* [Problem to solve] List every line below that contains the word "this".

Dataset excerpt:
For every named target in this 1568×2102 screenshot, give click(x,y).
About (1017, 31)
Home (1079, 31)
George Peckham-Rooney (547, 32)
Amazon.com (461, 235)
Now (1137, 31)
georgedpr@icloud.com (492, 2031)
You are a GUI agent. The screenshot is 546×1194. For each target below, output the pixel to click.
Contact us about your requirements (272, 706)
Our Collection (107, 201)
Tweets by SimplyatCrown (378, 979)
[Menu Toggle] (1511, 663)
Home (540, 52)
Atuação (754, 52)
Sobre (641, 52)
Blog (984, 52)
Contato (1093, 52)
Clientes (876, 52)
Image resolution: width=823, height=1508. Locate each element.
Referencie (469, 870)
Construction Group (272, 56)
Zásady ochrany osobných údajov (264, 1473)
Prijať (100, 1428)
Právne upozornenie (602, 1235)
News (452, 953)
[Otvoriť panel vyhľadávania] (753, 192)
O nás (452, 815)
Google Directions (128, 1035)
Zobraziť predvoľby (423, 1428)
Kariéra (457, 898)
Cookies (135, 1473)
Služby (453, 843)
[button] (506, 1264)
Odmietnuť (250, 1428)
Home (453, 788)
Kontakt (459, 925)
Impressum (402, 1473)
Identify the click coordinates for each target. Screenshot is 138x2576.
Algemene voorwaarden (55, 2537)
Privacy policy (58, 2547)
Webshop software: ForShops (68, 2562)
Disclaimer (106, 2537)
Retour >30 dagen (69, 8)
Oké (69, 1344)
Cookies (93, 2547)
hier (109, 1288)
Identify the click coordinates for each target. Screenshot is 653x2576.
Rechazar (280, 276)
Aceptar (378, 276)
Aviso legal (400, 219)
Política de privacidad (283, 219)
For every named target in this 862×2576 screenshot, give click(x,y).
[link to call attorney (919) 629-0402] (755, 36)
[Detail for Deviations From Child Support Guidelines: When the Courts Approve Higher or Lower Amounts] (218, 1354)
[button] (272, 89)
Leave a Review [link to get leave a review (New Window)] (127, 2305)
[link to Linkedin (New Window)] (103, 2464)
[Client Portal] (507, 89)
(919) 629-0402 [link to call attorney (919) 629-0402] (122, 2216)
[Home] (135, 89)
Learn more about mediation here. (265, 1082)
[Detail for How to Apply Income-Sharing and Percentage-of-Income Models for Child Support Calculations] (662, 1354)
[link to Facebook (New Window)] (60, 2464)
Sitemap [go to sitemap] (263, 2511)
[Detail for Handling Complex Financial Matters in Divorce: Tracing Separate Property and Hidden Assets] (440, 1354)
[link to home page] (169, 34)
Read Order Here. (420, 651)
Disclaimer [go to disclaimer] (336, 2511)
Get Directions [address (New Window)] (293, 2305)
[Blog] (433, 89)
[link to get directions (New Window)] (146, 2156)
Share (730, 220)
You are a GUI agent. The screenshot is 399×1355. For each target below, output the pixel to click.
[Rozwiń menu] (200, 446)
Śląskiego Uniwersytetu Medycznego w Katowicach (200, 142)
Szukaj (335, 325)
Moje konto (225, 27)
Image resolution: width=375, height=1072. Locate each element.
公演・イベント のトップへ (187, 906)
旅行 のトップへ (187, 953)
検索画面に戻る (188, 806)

* [Written response]
For every named target in this 1568×2102 screenshot, give click(x,y).
For every named target in this 862×2576 screenshot, give click(x,y).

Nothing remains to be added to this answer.